Buon Dio! Ho rilette le sei pagine scritte fin qui: mi pare d’essere stato un po’ accademico! Si direbbe che ho tentato di far della critica: devo averla seccata, anche fatto un po’ sorridere… E volevo scriverle una lettera fraterna, alla buona!
Ma come fare per dirle che i suoi versi mi sono piaciuti? Si dice così anche quando non è vero. Come fare per dirle che di molti suoi sonetti sono innamorato? Lei non sa, Egregia, che cosa significhi per me l’essere innamorato d’una poesia?
Significa questo: averne la presenza nel cervello, con una dolcezza quasi importuna, sentirne pulsare il ritmo di continuo nelle cose più diverse e più bizzarre: nel mare, nel treno, nel ticchettio dell’orologio, nel soffiare del vento fra i palmizi, nel contare le goccie di creosoto, nel tinnire delle posate, nel gridio de’ bimbi… Proprio! E molti dei suoi sonetti mi perseguitano. Mi balza alla mente una quartina, due: mi abbandono a quella dolcezza: la memoria ad un tratto s’arresta e il piacere del sogno si stronca a metà.

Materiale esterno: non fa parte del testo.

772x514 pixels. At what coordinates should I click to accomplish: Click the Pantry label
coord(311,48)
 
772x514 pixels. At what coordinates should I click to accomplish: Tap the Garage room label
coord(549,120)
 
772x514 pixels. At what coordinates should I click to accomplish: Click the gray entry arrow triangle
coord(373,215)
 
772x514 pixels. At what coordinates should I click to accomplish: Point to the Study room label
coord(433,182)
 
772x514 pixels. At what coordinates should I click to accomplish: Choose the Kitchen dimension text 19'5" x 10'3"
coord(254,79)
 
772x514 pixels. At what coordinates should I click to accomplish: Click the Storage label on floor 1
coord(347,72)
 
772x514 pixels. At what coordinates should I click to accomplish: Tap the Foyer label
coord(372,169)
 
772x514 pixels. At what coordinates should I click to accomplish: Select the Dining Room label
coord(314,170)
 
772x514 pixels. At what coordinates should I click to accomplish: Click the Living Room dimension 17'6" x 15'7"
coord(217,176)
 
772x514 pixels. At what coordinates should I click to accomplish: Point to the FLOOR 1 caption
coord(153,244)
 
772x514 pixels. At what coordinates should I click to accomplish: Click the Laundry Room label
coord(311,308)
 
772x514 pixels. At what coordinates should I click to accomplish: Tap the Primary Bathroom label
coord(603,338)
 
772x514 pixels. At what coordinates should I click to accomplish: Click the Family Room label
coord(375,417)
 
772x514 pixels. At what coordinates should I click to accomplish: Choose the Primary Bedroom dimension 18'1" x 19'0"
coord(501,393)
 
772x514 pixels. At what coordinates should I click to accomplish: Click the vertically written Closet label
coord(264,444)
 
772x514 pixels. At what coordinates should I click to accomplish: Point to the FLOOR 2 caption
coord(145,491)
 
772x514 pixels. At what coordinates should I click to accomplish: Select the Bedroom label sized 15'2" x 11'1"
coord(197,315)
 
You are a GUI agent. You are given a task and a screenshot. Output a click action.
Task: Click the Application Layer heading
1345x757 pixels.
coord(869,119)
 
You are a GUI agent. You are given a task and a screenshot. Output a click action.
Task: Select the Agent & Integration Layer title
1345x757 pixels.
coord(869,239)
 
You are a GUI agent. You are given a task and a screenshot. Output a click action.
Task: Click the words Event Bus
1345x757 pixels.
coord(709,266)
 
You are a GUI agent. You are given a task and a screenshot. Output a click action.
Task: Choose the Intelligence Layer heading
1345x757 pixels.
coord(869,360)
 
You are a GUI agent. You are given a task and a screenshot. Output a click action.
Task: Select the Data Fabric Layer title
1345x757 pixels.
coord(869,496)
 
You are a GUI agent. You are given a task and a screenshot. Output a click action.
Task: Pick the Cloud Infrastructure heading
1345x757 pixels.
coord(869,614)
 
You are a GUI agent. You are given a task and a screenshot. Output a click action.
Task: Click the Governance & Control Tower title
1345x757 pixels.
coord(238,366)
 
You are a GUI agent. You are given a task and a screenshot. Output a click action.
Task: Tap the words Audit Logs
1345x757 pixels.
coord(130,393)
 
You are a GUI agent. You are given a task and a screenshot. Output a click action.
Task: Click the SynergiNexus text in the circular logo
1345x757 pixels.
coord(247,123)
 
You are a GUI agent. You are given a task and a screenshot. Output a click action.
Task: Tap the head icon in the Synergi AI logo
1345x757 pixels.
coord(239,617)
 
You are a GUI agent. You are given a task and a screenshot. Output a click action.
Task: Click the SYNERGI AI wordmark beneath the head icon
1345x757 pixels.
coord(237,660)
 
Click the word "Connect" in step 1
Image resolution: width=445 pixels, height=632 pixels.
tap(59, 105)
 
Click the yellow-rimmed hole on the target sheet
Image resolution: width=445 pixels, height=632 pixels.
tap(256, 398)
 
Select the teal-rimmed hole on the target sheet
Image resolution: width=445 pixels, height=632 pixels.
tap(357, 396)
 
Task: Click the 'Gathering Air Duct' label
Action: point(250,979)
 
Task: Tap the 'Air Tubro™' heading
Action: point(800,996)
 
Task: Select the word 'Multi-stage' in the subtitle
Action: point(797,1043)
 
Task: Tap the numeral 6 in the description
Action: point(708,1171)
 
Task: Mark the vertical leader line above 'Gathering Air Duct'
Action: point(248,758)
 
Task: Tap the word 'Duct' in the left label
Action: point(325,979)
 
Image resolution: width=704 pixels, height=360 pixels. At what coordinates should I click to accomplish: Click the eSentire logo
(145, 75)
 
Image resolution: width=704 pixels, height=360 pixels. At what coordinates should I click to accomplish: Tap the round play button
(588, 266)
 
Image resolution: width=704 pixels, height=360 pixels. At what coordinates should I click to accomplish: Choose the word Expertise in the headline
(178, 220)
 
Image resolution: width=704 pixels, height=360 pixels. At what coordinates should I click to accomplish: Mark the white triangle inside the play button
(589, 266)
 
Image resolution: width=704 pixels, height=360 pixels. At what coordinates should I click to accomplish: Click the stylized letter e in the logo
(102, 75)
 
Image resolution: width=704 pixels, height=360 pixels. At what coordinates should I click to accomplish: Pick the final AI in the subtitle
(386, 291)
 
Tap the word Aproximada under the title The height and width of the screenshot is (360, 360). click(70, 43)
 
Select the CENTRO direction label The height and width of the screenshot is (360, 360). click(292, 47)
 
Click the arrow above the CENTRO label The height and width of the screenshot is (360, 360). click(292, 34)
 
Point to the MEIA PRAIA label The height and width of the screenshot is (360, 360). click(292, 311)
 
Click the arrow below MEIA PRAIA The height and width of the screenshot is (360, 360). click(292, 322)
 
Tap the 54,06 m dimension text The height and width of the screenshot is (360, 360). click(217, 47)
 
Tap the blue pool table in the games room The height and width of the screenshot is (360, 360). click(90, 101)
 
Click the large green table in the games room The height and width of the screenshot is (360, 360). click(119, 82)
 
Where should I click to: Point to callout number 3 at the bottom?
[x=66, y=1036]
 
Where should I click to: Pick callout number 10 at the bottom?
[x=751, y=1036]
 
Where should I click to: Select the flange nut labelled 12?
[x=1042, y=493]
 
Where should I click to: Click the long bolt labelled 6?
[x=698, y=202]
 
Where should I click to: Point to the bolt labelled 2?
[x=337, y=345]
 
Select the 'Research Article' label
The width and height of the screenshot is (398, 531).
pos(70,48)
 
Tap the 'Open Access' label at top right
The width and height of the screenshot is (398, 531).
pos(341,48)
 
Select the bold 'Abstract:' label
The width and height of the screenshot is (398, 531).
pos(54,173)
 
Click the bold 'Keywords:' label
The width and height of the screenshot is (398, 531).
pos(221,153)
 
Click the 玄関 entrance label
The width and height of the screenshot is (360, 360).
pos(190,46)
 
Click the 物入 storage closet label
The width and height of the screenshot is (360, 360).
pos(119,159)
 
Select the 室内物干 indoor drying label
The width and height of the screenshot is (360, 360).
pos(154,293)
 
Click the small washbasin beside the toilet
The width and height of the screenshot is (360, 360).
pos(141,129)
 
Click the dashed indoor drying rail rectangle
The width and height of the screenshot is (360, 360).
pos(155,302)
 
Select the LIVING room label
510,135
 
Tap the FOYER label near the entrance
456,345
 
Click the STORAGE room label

Facciamo un esperimento? Ecco: il suo libro è chiuso, sulla tovaglia (Le scrivo sul tavolo da pranzo, sotto la veranda), un sonetto mi balza improvviso del quale non so il titolo. Questo:
Piangere piano piano con la faccia
contro la vostra spalla vorrei bene
quasi una bimba che non più sostiene
il segreto che l’arde o che l’agghiaccia,
e restare così…
Poi non ricordo più nulla sino al verso
dolce allor mi sarebbe all’improvviso
ritrovare il mio spirito sereno,
rialzarmi e fuggir, squillando un riso.
Poi – ecco – riapro il volume, cerco il sonetto, lo trovo: «un desiderio» e la lettura me ne dà una delizia indicibile, perché tutto il mio spirito è pronto a riceverlo. Mi sono bene spiegato? Le ho confessate queste cose candidamente, come si parla, per non cadere nei luoghi comuni dell’entusiasmo obbligatorio.
Ancora.
Gradisce molto Lei, Amalia Guglielminetti, il confronto con Gaspara Stampa?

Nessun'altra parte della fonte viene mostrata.